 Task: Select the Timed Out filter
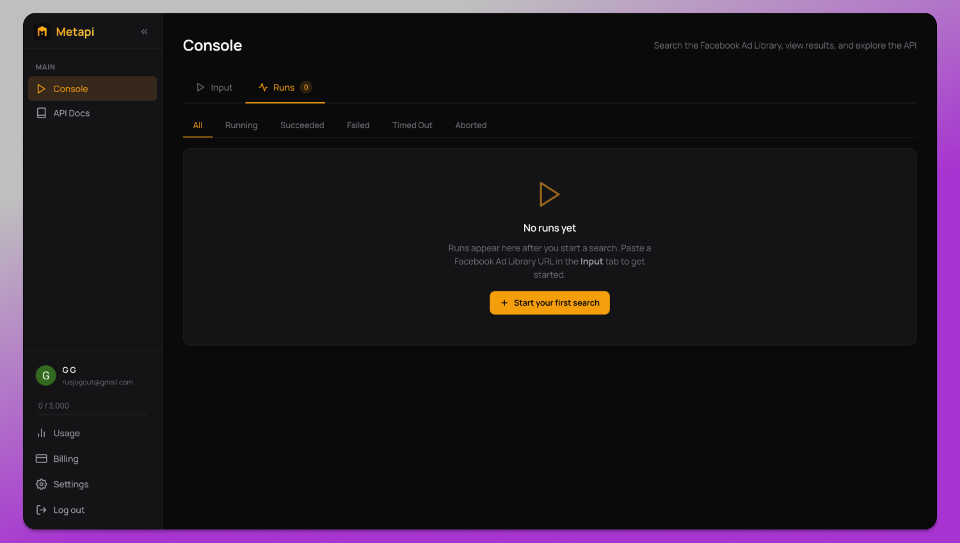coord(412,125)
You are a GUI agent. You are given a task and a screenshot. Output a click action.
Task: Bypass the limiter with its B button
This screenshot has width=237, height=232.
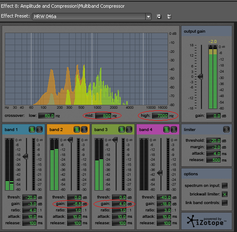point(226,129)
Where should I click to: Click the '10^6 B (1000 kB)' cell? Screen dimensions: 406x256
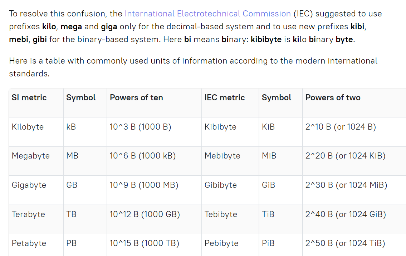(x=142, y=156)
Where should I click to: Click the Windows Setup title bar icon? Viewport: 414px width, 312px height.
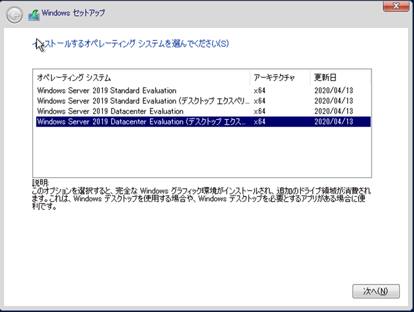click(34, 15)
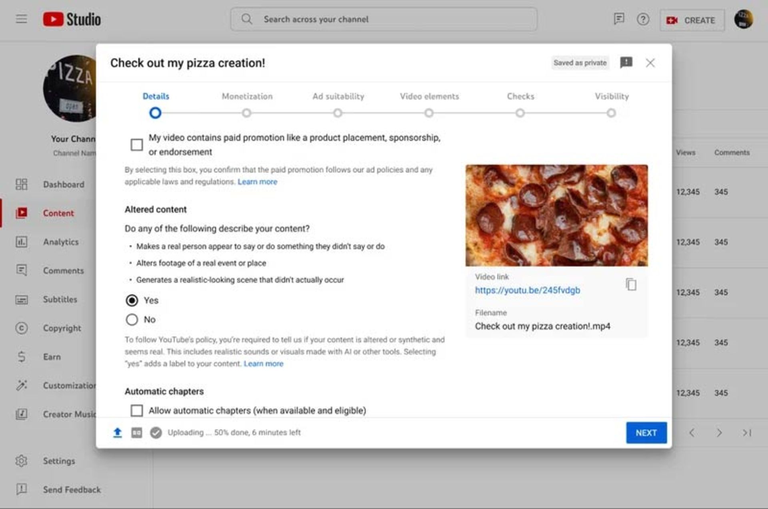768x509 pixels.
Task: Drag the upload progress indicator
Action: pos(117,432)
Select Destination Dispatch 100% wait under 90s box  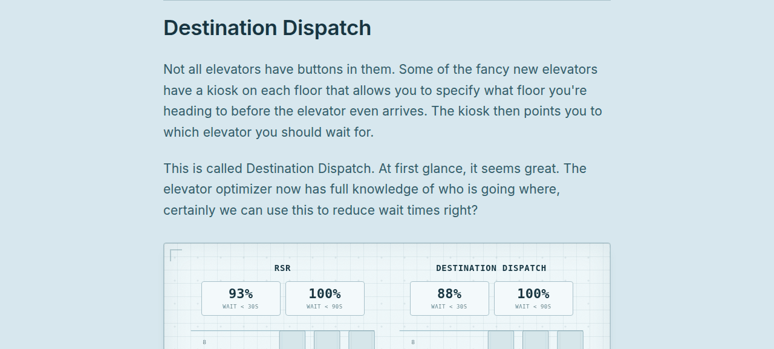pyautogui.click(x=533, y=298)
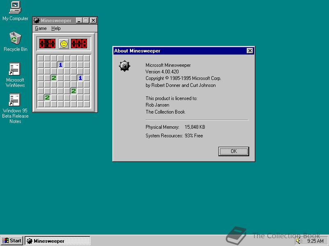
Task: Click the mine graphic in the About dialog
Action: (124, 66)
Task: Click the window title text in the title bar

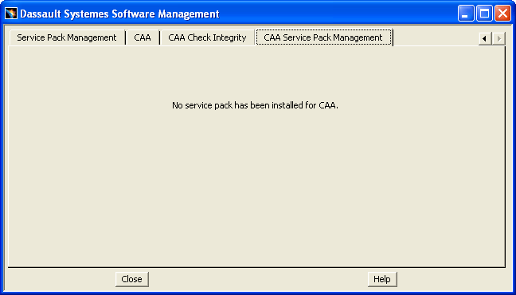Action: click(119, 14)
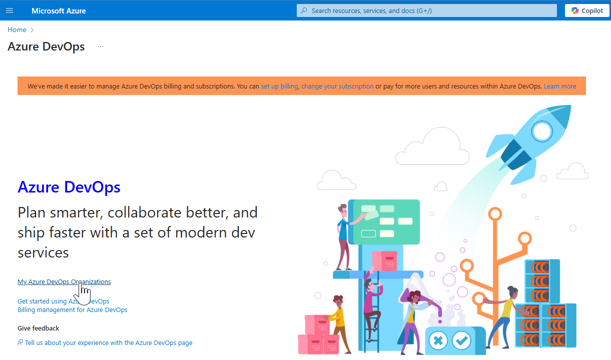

================

▸ **WORK REQUEST**: An exact copy of the lines from the one with "Task: Click the window" through the last line of the records, inclusive, is required, with all pictures left out.

▸ **RESPONSE TO THE TASK**:
Task: Click the window title text in the title bar

Action: click(119, 14)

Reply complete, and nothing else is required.